> [YOUR GOAL]: Rewrite the lines of the items starting at the line containing "Open the Profile link" and ending at the last line of the items, substituting "toolbar" for "sidebar" and leaving everything else unchanged.

> [EXTRACTED RECORDS]:
-.-.-

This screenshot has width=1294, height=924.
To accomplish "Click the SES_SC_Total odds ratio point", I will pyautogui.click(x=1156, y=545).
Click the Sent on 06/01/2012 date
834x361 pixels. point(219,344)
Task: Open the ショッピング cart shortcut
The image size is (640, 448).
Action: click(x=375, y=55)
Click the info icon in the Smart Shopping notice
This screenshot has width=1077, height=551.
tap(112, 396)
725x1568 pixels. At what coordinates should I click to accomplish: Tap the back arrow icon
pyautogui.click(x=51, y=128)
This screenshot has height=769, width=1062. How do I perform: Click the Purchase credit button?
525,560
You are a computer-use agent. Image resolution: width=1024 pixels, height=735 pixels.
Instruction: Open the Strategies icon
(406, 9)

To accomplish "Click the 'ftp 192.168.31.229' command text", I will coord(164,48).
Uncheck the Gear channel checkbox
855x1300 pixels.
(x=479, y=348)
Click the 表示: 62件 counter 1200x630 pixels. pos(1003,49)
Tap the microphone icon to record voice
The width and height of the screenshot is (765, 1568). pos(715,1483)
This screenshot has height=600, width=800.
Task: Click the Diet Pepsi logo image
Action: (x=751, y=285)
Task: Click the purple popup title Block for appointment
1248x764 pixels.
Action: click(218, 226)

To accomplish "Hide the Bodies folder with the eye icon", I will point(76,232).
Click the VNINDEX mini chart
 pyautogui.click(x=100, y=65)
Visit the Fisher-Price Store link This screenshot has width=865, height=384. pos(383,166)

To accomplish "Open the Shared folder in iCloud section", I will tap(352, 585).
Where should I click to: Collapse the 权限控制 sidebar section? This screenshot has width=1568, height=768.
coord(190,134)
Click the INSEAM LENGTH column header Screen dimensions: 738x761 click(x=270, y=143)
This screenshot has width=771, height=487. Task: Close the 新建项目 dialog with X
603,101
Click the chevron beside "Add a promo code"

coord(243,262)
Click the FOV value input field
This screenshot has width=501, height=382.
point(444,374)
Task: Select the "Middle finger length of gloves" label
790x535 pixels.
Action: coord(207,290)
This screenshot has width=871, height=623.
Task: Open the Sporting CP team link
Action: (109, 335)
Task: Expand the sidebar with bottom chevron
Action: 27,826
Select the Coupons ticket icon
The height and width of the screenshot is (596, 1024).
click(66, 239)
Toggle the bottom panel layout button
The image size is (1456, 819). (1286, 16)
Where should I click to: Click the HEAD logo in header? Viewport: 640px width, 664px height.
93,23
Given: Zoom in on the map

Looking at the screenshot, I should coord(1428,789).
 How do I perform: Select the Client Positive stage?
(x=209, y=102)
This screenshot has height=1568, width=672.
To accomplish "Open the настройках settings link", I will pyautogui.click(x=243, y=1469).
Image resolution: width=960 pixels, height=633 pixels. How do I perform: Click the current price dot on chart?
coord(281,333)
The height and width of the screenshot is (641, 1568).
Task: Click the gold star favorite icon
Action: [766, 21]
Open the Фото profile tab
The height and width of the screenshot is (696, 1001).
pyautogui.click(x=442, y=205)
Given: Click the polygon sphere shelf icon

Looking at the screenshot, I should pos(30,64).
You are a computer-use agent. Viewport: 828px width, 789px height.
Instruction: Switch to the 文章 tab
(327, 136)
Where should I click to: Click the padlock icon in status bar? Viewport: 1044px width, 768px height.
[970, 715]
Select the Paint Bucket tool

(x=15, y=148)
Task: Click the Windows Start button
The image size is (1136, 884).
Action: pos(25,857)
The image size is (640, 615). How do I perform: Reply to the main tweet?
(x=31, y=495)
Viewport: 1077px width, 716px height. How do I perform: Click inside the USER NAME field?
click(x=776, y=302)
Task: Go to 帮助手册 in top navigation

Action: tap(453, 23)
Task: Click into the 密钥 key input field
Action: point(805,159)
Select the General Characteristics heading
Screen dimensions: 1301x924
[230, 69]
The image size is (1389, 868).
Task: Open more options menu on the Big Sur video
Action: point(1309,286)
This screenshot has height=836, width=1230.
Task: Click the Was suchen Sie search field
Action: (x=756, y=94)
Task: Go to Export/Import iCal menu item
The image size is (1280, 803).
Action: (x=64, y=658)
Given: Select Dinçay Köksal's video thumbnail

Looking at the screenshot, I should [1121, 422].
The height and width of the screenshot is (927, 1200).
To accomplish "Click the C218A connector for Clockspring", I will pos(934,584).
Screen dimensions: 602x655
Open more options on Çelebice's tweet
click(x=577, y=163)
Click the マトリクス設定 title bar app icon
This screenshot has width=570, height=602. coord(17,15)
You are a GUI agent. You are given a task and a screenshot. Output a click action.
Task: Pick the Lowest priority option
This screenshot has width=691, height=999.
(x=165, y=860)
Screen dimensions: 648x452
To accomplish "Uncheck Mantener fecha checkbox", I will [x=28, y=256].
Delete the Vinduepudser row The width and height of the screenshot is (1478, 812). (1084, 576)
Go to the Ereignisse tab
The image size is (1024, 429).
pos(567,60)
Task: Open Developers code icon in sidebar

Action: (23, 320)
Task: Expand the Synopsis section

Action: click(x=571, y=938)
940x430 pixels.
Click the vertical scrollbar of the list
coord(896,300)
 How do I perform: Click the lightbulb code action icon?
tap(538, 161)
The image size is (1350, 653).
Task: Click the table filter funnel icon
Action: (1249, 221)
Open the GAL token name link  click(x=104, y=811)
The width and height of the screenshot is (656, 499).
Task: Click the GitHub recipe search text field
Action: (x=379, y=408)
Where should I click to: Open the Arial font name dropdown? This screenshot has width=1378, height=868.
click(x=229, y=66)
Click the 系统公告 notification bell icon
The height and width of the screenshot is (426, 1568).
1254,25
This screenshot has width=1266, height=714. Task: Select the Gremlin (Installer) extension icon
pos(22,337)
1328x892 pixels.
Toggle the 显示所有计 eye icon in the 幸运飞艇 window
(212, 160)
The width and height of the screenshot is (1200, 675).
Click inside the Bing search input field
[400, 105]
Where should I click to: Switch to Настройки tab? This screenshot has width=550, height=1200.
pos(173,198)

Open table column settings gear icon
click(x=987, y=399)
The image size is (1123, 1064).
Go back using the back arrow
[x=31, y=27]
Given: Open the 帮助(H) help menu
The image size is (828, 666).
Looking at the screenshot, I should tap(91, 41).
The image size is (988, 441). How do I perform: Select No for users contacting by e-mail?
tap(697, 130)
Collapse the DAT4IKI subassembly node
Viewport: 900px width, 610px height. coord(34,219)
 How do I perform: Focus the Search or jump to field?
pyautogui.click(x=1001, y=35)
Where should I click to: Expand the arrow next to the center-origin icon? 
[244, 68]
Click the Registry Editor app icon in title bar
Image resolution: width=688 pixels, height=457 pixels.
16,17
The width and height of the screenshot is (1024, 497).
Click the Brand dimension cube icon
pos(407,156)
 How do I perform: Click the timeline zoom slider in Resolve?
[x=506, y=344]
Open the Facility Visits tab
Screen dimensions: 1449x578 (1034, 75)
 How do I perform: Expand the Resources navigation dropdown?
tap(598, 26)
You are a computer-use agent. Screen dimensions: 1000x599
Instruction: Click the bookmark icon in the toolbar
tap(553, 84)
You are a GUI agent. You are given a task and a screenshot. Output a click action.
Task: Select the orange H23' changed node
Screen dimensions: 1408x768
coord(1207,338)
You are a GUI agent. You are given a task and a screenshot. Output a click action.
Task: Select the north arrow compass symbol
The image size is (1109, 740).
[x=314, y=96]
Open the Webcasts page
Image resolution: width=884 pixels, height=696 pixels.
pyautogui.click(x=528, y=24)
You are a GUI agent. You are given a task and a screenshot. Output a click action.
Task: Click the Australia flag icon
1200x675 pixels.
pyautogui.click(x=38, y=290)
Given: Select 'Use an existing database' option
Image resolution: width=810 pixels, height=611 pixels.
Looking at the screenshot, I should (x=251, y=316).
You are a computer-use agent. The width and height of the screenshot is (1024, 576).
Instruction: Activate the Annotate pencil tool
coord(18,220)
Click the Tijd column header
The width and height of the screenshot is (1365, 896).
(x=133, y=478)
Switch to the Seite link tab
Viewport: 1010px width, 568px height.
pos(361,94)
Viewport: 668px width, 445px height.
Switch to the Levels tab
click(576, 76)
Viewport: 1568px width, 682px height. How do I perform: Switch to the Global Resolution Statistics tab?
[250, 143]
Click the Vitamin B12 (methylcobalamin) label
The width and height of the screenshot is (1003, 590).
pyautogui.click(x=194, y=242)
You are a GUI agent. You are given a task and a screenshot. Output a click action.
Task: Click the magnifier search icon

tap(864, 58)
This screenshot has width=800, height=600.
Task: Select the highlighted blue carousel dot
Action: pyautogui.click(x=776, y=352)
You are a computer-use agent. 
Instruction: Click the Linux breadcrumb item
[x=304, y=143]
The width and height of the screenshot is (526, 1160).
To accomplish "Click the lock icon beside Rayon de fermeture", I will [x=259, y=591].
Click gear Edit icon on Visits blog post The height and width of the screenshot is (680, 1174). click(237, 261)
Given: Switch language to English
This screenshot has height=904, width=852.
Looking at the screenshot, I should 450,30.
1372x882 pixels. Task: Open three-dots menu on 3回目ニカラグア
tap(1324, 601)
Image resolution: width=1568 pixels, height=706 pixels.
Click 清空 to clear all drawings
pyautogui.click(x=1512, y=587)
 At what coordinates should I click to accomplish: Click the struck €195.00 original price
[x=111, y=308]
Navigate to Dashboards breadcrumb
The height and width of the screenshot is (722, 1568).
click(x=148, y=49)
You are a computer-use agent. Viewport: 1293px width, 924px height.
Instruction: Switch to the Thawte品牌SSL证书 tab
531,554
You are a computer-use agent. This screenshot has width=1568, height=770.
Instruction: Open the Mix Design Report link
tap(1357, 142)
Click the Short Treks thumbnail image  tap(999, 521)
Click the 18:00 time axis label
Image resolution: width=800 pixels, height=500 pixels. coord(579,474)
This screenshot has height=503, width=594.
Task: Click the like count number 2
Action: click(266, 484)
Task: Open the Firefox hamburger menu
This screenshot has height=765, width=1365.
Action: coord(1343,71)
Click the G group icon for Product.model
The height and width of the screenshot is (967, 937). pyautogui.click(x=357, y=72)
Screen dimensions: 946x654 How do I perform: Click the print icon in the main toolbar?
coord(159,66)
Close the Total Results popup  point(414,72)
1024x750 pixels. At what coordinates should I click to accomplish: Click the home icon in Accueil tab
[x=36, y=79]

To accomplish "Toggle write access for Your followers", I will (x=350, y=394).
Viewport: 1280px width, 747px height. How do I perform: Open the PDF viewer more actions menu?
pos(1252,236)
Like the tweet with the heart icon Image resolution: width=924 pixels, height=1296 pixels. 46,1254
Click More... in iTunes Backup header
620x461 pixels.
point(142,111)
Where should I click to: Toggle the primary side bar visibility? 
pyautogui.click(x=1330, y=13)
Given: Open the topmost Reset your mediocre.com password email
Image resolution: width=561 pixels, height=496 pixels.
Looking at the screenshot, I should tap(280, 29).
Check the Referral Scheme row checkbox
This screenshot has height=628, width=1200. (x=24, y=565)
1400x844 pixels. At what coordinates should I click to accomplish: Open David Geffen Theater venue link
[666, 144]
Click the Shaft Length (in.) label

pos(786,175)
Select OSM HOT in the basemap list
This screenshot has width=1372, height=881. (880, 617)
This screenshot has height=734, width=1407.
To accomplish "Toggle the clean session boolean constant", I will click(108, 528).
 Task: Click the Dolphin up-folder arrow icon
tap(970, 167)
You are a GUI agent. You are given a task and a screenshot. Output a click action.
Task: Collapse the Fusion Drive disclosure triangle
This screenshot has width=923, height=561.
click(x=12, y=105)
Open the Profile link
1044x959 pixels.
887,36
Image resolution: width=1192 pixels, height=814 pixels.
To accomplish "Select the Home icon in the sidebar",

-.-.-

> [OUTPUT BELOW]:
Open the Profile link
1044x959 pixels.
887,36
Image resolution: width=1192 pixels, height=814 pixels.
To accomplish "Select the Home icon in the toolbar",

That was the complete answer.